Great question. This is technically referred to as "Wake Word Detection". You run a really small model locally that is just processing 500ms (for example) of audio at a time through a light weight CNN or RNN. The idea here is that it's just binary classification (vs actual speech recognition).

There are some open source libraries that make this relatively easy:

- https://github.com/Kitt-AI/snowboy (looks to be shutdown now) - https://github.com/cmusphinx/pocketsphinx

This avoids having to stream audio 24x7 to a cloud model which would be super expensive. This being said, I'm pretty sure what the Alexa does, for example, is send any positive wake word to a cloud model (that is bigger and more accurate) to verify the prediction of the local wake word detection model AFAIK.

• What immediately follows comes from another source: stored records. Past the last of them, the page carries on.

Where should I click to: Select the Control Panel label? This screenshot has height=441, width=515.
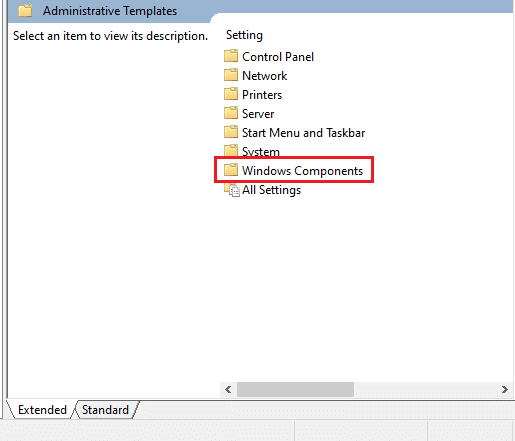(278, 57)
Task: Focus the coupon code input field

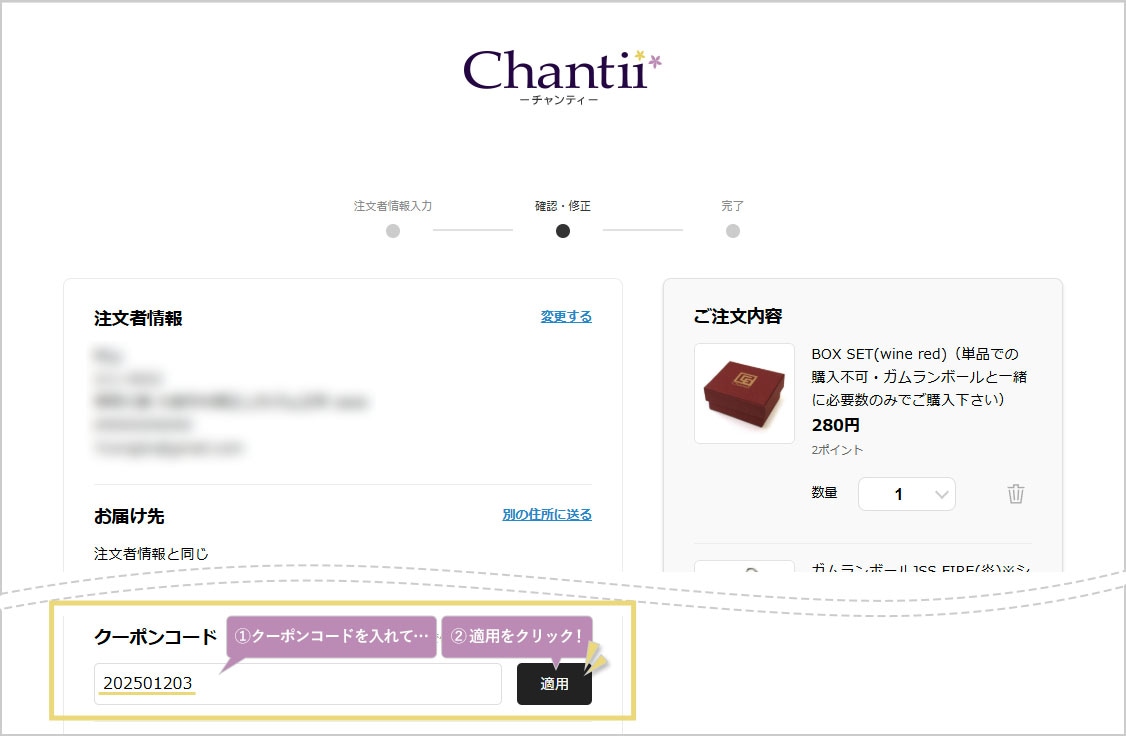Action: coord(297,684)
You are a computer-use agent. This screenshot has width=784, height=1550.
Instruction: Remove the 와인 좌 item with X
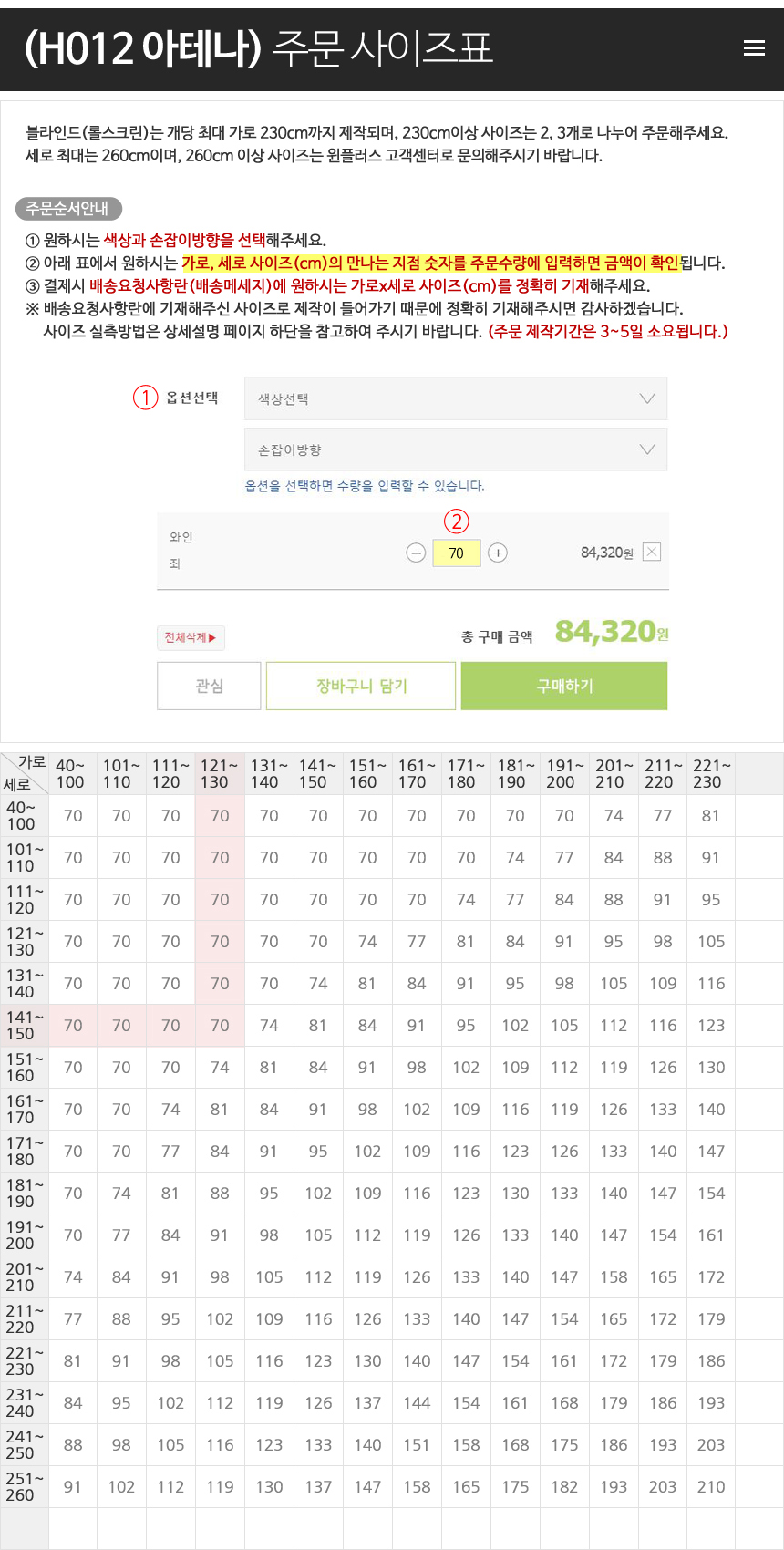tap(651, 552)
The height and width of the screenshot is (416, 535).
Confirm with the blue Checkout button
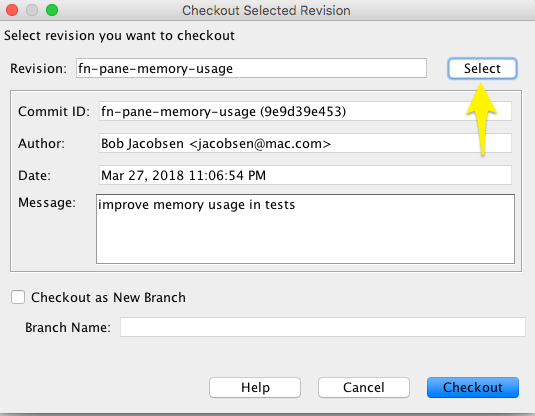473,387
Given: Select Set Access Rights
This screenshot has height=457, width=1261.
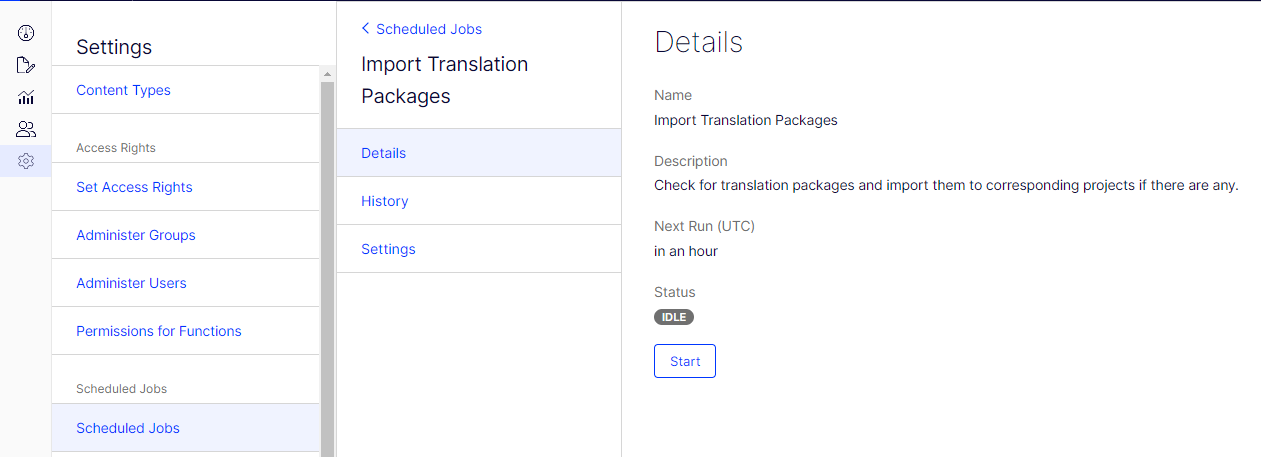Looking at the screenshot, I should click(134, 187).
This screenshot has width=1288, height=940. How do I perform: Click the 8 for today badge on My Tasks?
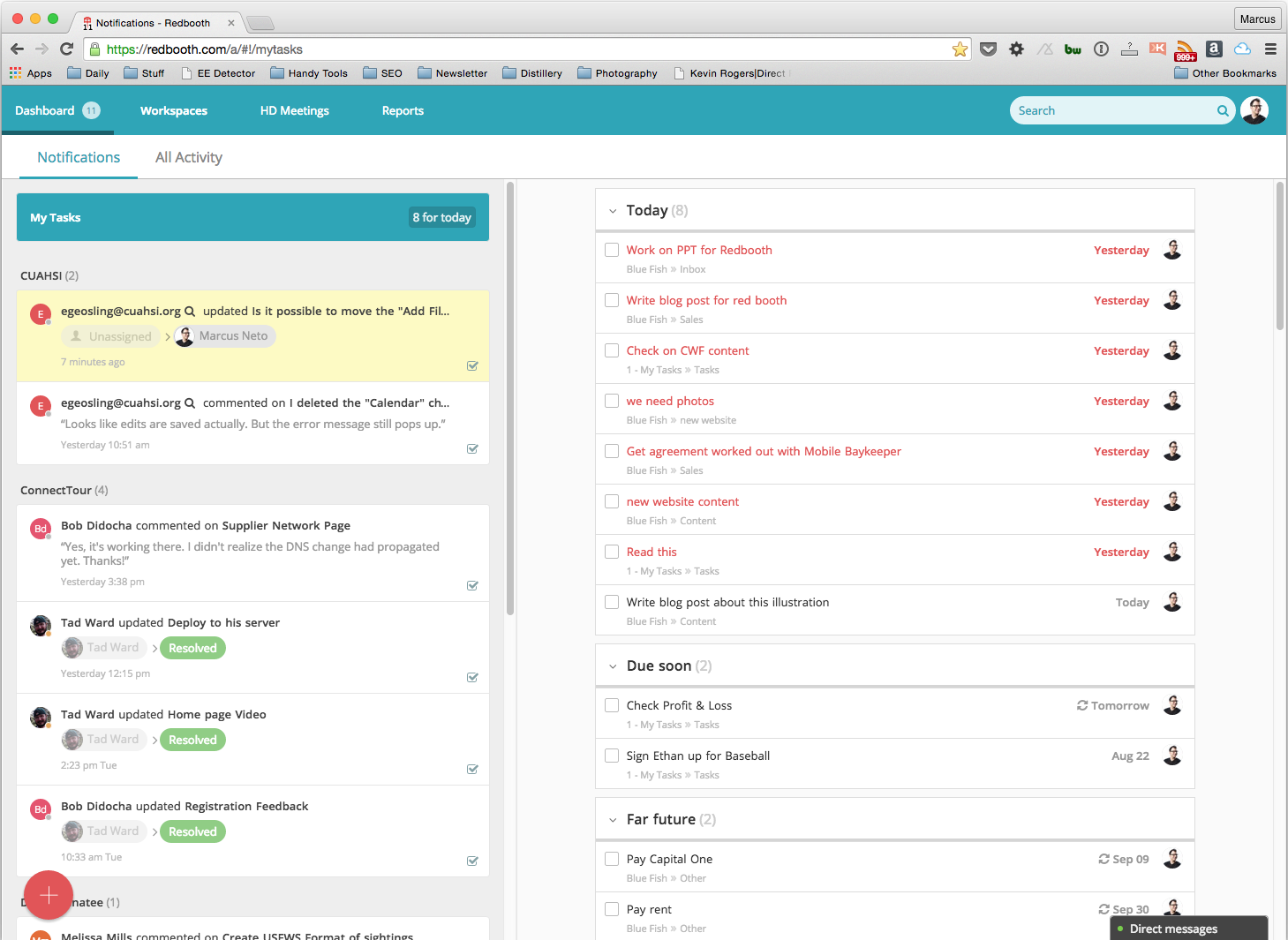coord(441,217)
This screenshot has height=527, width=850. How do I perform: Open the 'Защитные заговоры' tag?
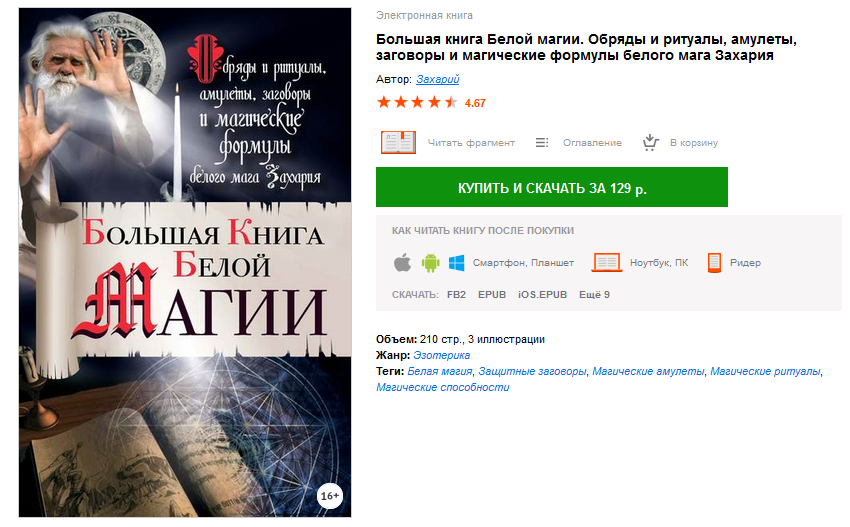[532, 371]
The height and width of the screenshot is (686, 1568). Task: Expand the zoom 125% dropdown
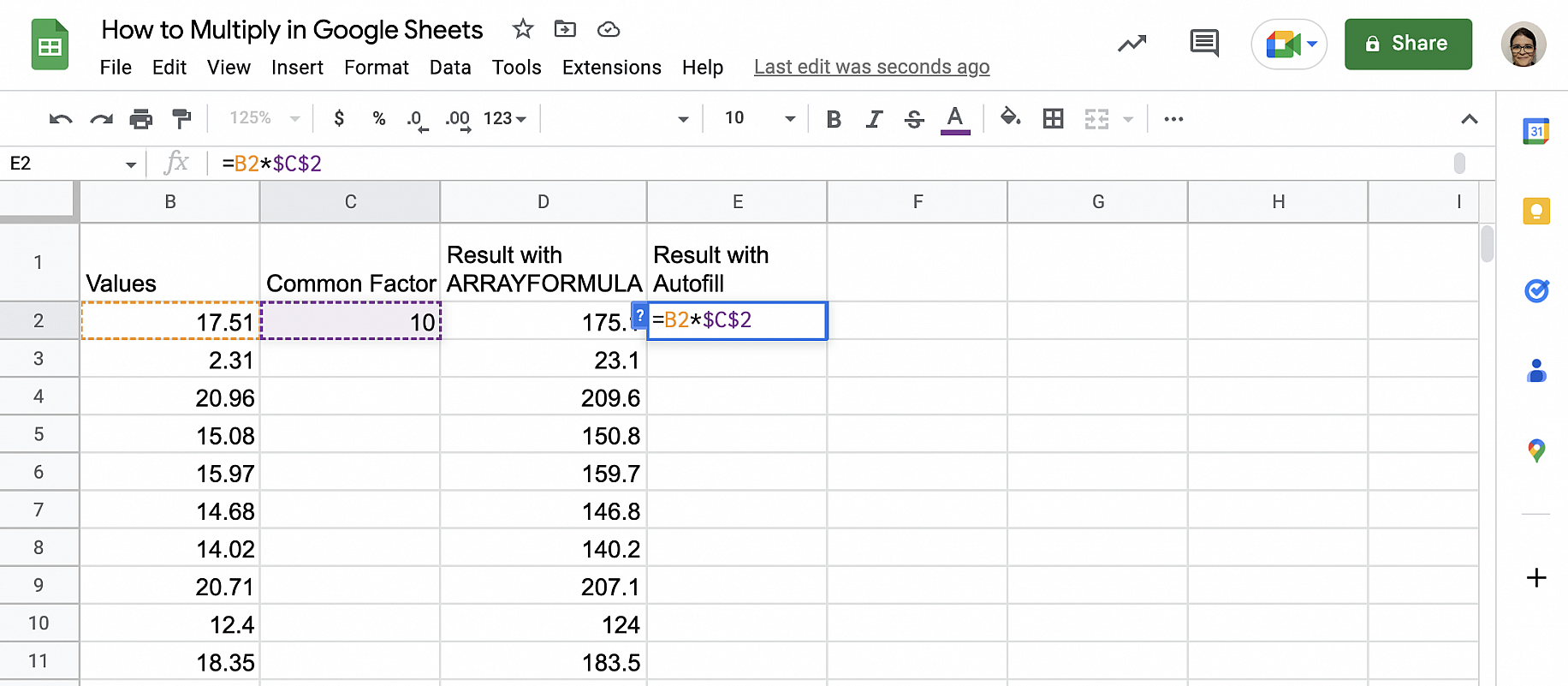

Once you are positive you have a positive wake word detected - that's when you start streaming to an accurate cloud based transcription model like Assembly to minimize costs!

The search term you're looking for is "Keyword Spotting" (or "Wake Word Detection") - and that's what's implemented locally for ~embedded devices that sit and wait for something relevant to come along so that they know when to start sending data up to the mothership (or even turn on additional higher-power cores locally).

Here's an example repo that might be interesting (from initial impressions, though there are many more out there) : https://github.com/vineeths96/Spoken-Keyword-Spotting

Bose used to have some pre internet system that recognized the song you liked to play right after another song (like in a random shuffle) and attempted to learn what you liked to hear, and queue up the song you were likely to skip to anyway. No idea how they pulled it off since this must have been on hardware from 15 years ago iirc.
Ah yes Bose uMusic. From the manual it extracts 30 feature points from the songs to define your preference.

uMusic patent: https://patents.google.com/patent/CN1637743A/en

Further reading: http://products.bose.com/pdf/customer_service/owners/uMusic_...

This is actually a much simpler task than ASR and you can even easily train on a normal CPU even.

The best do it yourself instructions are in a book called Tiny ML.

Compared to super deep transformers, you'll find that deployed WW detectors are as simple as SVMs or 2 layer NNs.